> **Work item**:
What is needed is an exact transcription of the listing, with the images removed.
────
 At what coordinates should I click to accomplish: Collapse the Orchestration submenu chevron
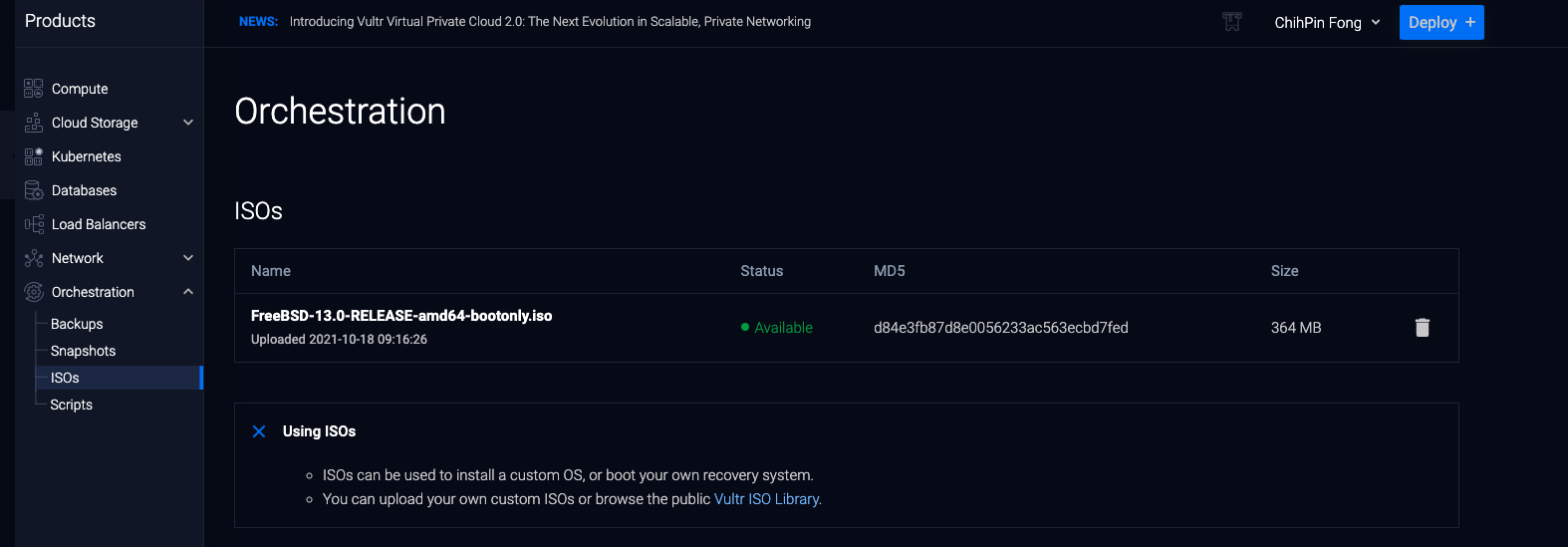188,292
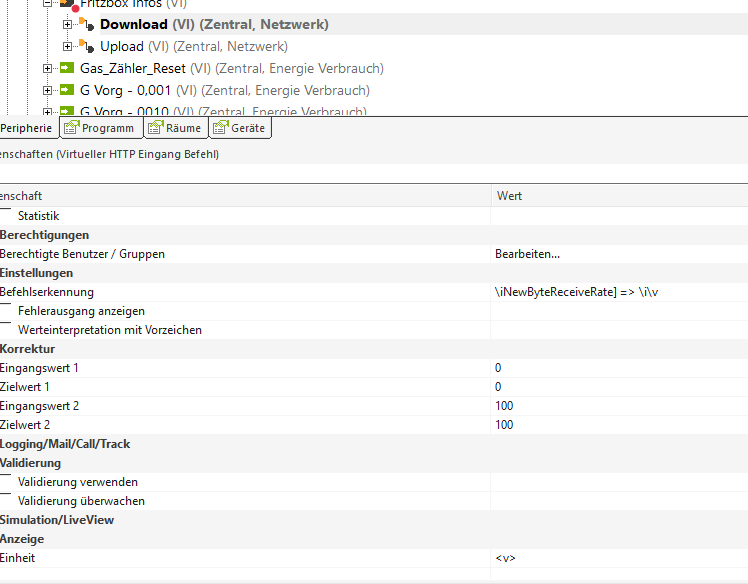
Task: Click the green Gas_Zähler_Reset input icon
Action: [x=67, y=68]
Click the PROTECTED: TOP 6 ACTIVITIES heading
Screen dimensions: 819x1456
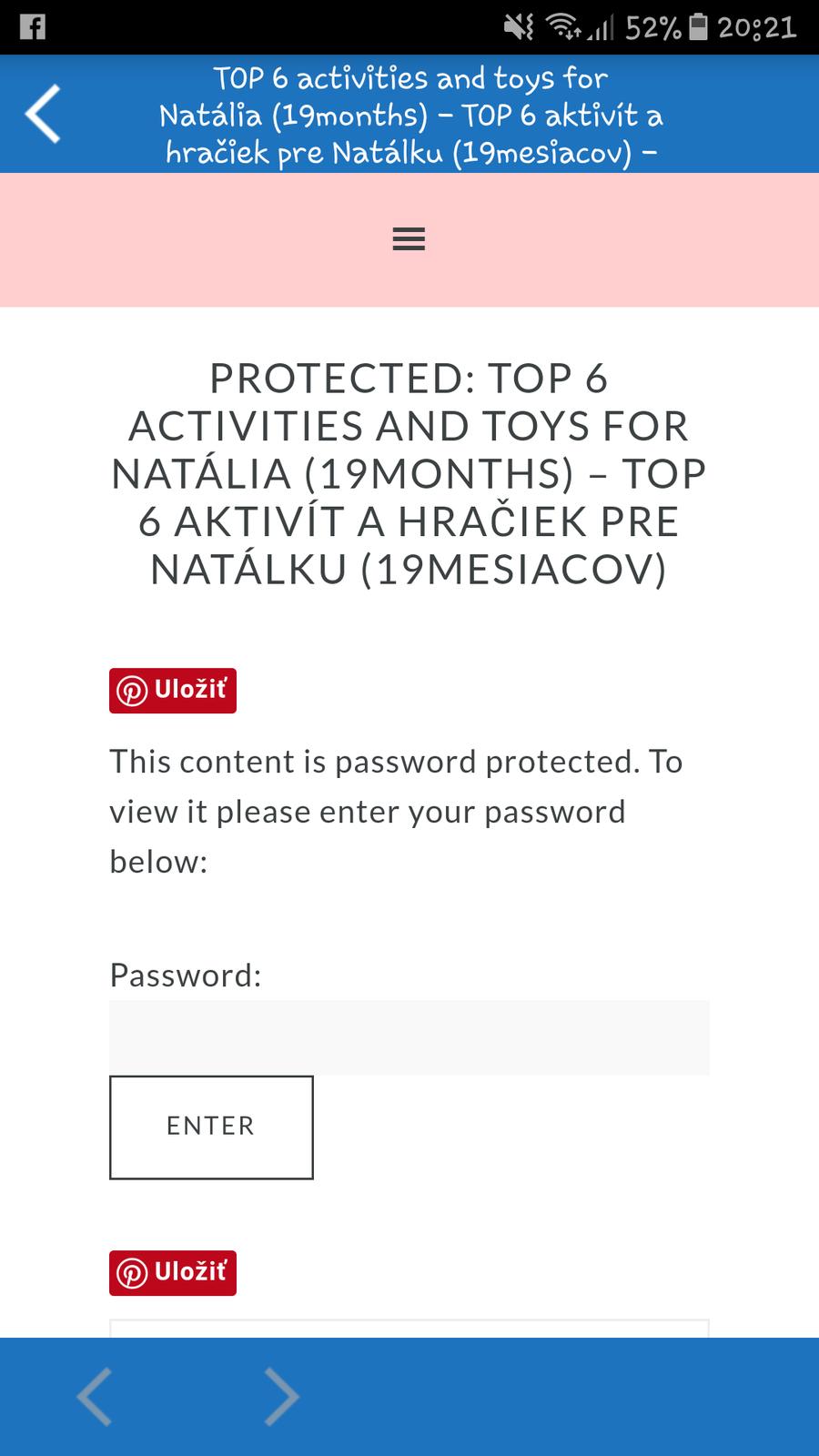click(409, 473)
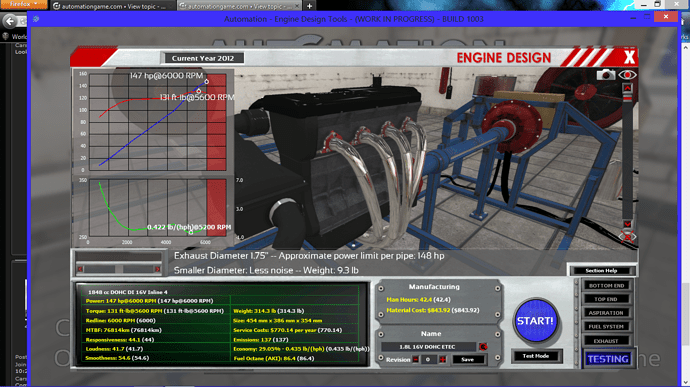Viewport: 690px width, 387px height.
Task: Close Engine Design with the white X
Action: [629, 57]
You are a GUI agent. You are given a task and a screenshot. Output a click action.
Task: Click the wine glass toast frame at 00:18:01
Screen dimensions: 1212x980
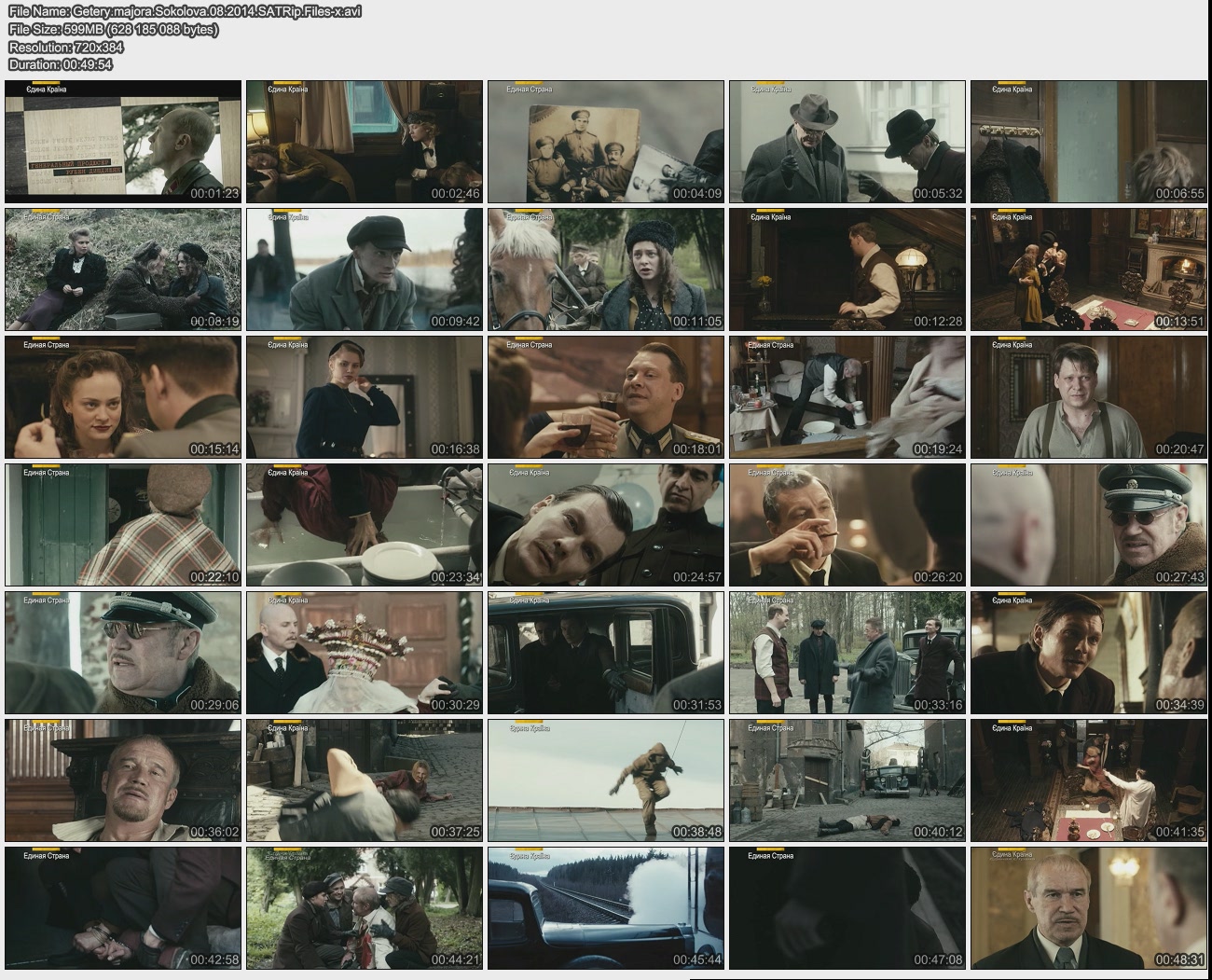[606, 397]
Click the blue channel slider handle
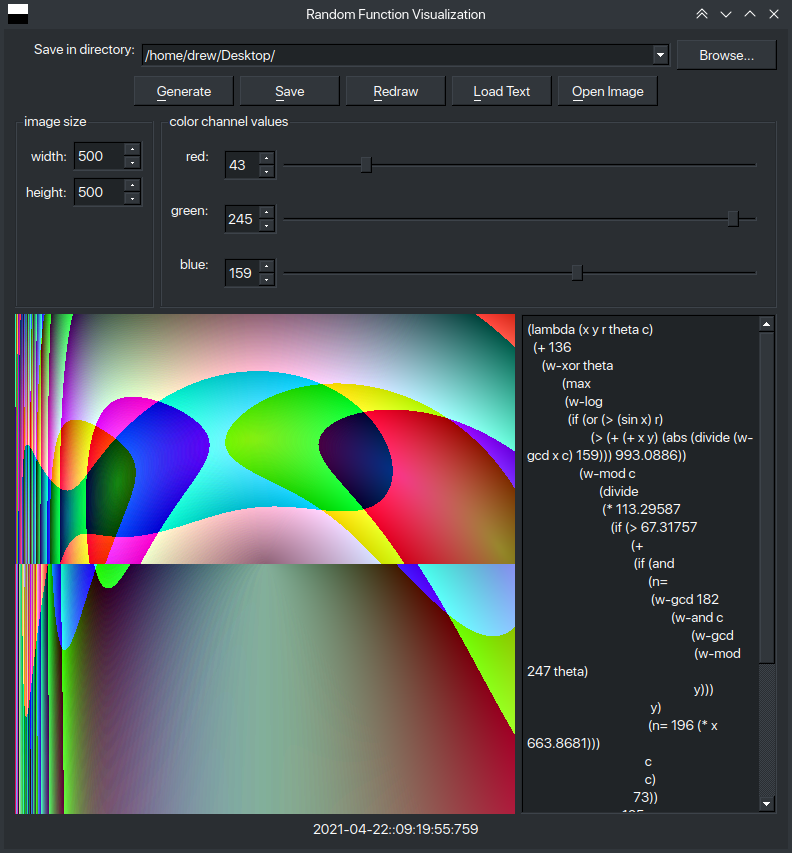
────
> **Answer to this exercise**:
 At what coordinates should I click to accomplish: Collapse the Orchestration submenu chevron
188,292
Task: Click the green Gas_Zähler_Reset input icon
Action: [x=67, y=68]
Click the PROTECTED: TOP 6 ACTIVITIES heading
Screen dimensions: 819x1456
click(409, 473)
Viewport: 690px width, 387px height.
Task: Close Engine Design with the white X
Action: [629, 57]
You are a GUI agent. You are given a task and a screenshot. Output a click action.
Task: Click the wine glass toast frame at 00:18:01
Screen dimensions: 1212x980
[606, 397]
Click the blue channel slider handle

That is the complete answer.